**Extrait**
· · · ·
Pour le résoudre, une solution « à la suisse » semble se dessiner. Comme dans la Confédération, la BCE pourrait décider de ne taxer les excès de liquidités qu’au-delà d’une certaine proportion. Les banques disposeraient alors d’un « coussin de sécurité » et seraient moins touchées par le coût du taux négatif, même plus élevé. Benoît Cœuré, le membre français du directoire de la BCE, a évoqué ce mécanisme voici peu. Mais cela ne risque-t-il pas de réduire l’efficacité, déjà contestée, des taux négatifs ? « Pas vraiment, estime Frédérik Ducrozet, car sur les 700 milliards d’euros d’excès de liquidité, 300 milliards seulement sont « utilisés » pour faire baisser les taux. » Par ailleurs, les « excès de liquidité » concernent de « l’argent de banque centrale » qui ne circule qu’entre les banques et la banque centrale. Ce montant va logiquement augmenter avec le QE, réduisant l’impact du « coussin de sécurité. »

La BCE est-elle encore crédible ?

Reste une dernière question, la plus centrale : la BCE peut-elle, malgré tout, encore convaincre ? La BCE a engagé sa baisse des taux en octobre 2013, elle a pris ses premières mesures non conventionnelles en juin 2014 et a lancé son QE en mars 2015. Et l’inflation reste désespérément basse. Même si la BCE conserve des armes, sa capacité à agir réellement s’émousse. Les outils qui demeurent à sa disposition commencent à s’amenuiser. On sait que les prochaines étapes seront plus délicates à mettre en place, en raison de l’opposition allemande. Surtout, les marchés commencent à prendre conscience que le QE n’a qu’un caractère « défensif » contre la déflation, mais que sa capacité à faire remonter l’inflation est faible. Or, dans un contexte international où les banques centrales sont fortement en concurrence pour « exporter » leur déflation, la tâche devient très difficile.
· · · ·
**Données présentées**
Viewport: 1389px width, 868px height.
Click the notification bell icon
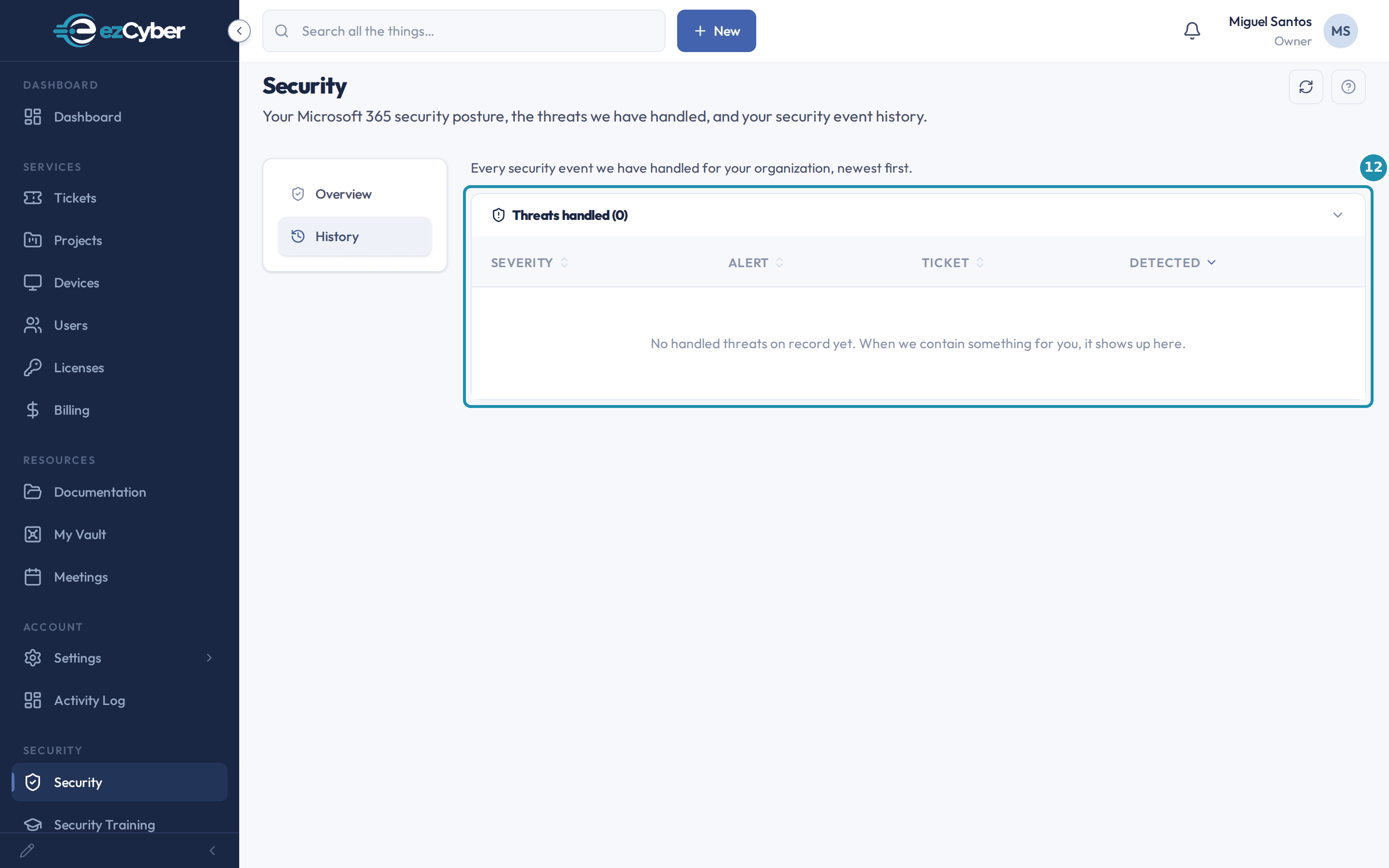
· · · ·
Poursuivez l'extrait sur la BCE et l'inflation en reprenant immédiatement après sa dernière phrase.

Les limites de la politique monétaire

Rajouter 10, 15 ou 20 milliards d’euros mensuels au QE sera-t-il alors suffisants pour rétablir cette crédibilité ? Sans doute à très court terme pour rassurer les marchés et stabiliser la situation. Mais la BCE est en permanence sur la corde raide. « La BCE est crédible tant qu’il y aura une augmentation même lente de l’inflation sous-jacente », estime Frédérik Ducrozet. Mais plus l’inflation reste faible longtemps, plus il est difficile de redresser les anticipations, et plus l’inflation demeure faible : c’est la principale leçon de l’histoire récente du Japon. Or, la BCE, isolée, utilise et renforce un outil qui a montré son incapacité à redresser l’inflation. Et si le problème n’était pas quantitatif, mais qualitatif ?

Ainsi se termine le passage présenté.